[Posted on 27 March, 2019 by Maj-Britt Posserud]
In the Diagnostic and Statistical Manual, most psychiatric disorders require impairment in order to fulfil diagnostic criteria: «Symptoms cause clinically significant impairment in social, occupational, or other important areas of current functioning». The International Classification of Disorders does not list functional impairment as an independent criterion but in clinical practice, one rarely makes a diagnosis of autism or other neuropsychiatric disorders without functional impairment. Naturally it is easy to think that if there is no problem, there is no use for a diagnostic label, but it is not so simple, because impairment is a very challenging concept.
Who decides whether there is impairment? Who should report impairment? How much impairment should there be to call it «impairment»? What about discrepancies between informants? Parents may report a problem, but not the child or the teacher. A child may suffer in silence and not report problems.
Another challenge with impairment is that it is contextual, and therefore variable; depending on context. This creates the paradox that while autism should be based on permanent traits, present from early childhood, the actual fulfilment of diagnostic criteria may be on and off, depending on the contextual situation of the individual. It creates a conundrum for the clinician who may clearly see the trait in a child, but nobody is reporting impairment at that time. Years later maybe the adolescent is feeling different, not understanding why he or she always feels out of place. «But it can’t be autism, because that psychiatrist didn’t say anything about autism when I was a kid.» Or the adult psychiatrist/physician may think that it cannot be autism because it was not diagnosed in child and adolescent mental health even though he was assessed there as a child.
As many individuals with autism and ADHD have several problems, it is not so easy to know what is actually causing the impairment. There may be impairment due to the comorbid anxiety and language problems, but not because of the social oddities and repetitive interests.
The distinction between impairment and symptoms causes a lot of confusion for people. It is difficult to explain why a person can still have autism, even though extensive assessment in childhood did not conclude with an autism diagnosis.

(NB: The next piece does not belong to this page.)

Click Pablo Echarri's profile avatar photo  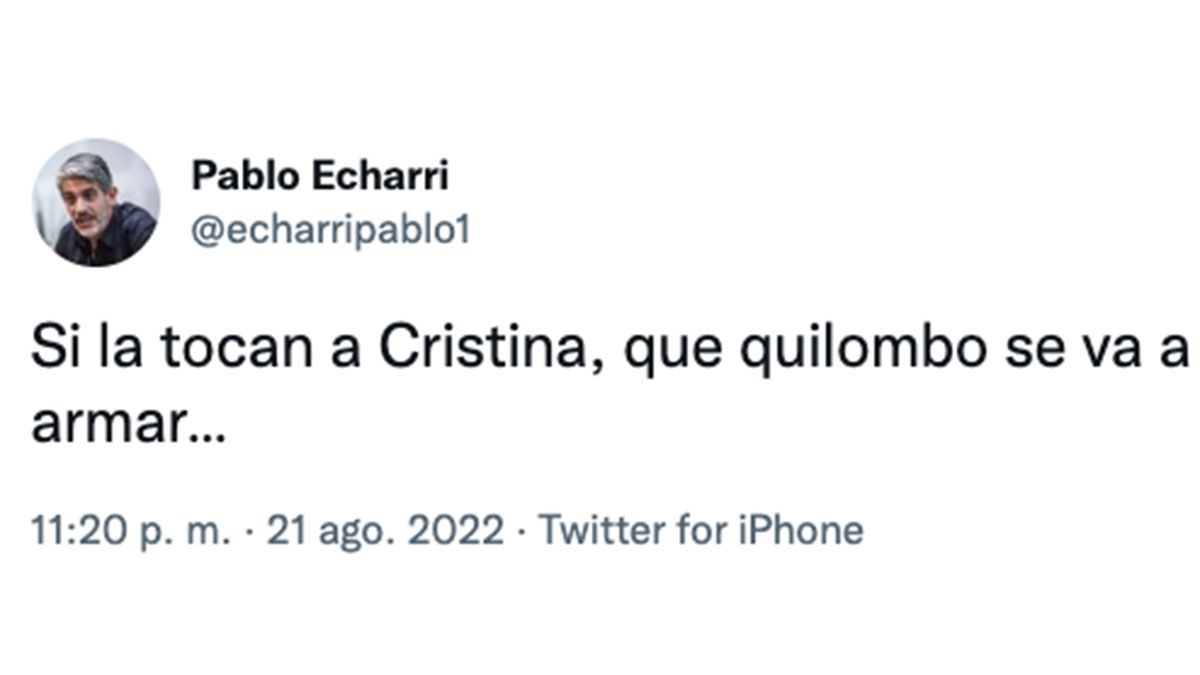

Finally, and perhaps most importantly, the functional impairment criterion may also be stigmatizing, as the diagnosis by definition is a problem. Temple Grandin’s mother stressed «Different, not less» but the diagnostic criteria seem to say «Different and impaired». Just being different is not a diagnosis, and most of us would argue that it shouldn’t be. You shouldn’t get a diagnosis if you don’t need it. But what if you need it later?